■ Your instructions ■
Rewrite everything from "One of the comments" down to "worthy of communication." in the passage on BDC risks, substituting "self-indulgence" for every instance of "self-pity".

■ Passage ■
┄┄┄┄┄┄┄┄┄┄
One of the comments in the NMFC article, written by someone calling himself "BTinSF", dismissed the article as "too full of self-pity". He was also mystified that anyone did not understand that there were risks associated with BDCs.
I have to admit that I did not see any self-pity in the article. Since I had no idea what that person was was talking about, I agreed with him that my article was "full of self-pity", hoping not to provoke any further banalities from him attempting to develop into a thought worthy of communication.
I was just explaining in my usual objective factual manner the risks inherent in BDCs. For NMFC, those risks were highlighted by the UniTek loan loss originating in my opinion from a poor underwriting decision, which precipitated a net asset value write-down and a large share offering to replenish the BDC's coffers, all happening at the same time. It was more than just the loan to Unitek at 11% cash interest plus a 4% PIK, but the size of the loan as a percentage of NMFC's gross assets.
┄┄┄┄┄┄┄┄┄┄
■ Data provided ■
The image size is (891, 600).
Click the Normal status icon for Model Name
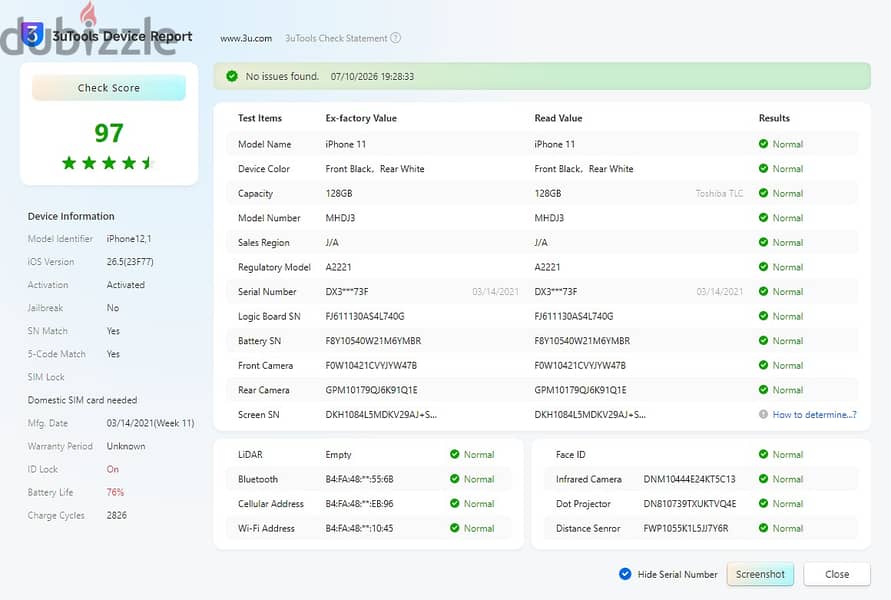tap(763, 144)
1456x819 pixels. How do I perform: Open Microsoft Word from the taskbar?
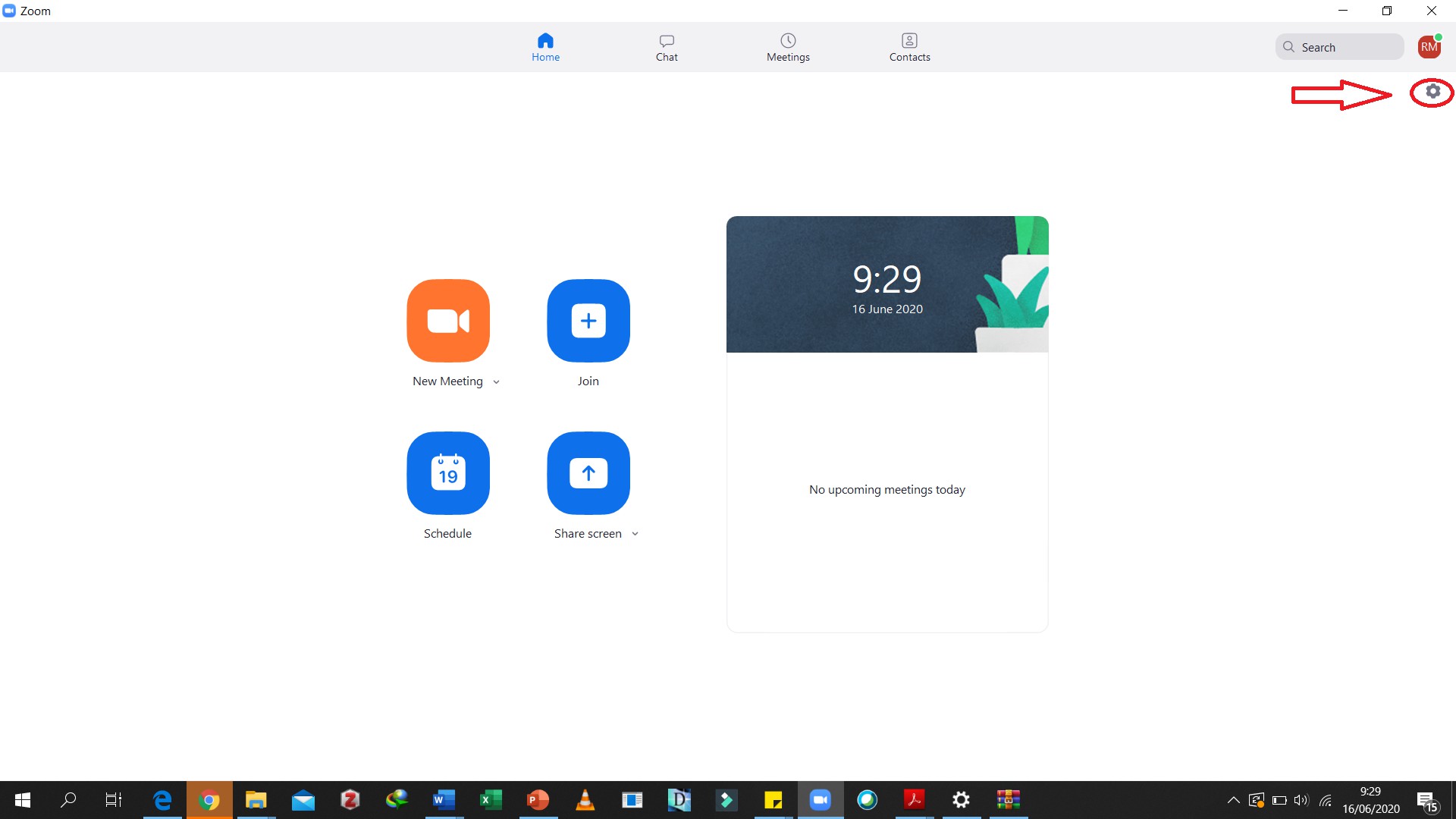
┄┄┄┄┄┄┄┄┄┄
■ Solution to the exercise ■
One of the comments in the NMFC article, written by someone calling himself "BTinSF", dismissed the article as "too full of self-indulgence". He was also mystified that anyone did not understand that there were risks associated with BDCs.
I have to admit that I did not see any self-indulgence in the article. Since I had no idea what that person was was talking about, I agreed with him that my article was "full of self-indulgence", hoping not to provoke any further banalities from him attempting to develop into a thought worthy of communication.